Exercise directions: Each entry below should be retyped exactly, with nothing omitted.

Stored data
┌──

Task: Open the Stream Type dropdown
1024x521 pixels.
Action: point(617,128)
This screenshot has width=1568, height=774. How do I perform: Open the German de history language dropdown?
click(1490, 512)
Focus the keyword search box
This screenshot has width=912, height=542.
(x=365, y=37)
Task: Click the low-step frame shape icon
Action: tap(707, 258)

└──

Problem solution:
Task: Open the Stream Type dropdown
1024x521 pixels.
Action: point(617,128)
This screenshot has width=1568, height=774. How do I perform: Open the German de history language dropdown?
click(1490, 512)
Focus the keyword search box
This screenshot has width=912, height=542.
(x=365, y=37)
Task: Click the low-step frame shape icon
Action: tap(707, 258)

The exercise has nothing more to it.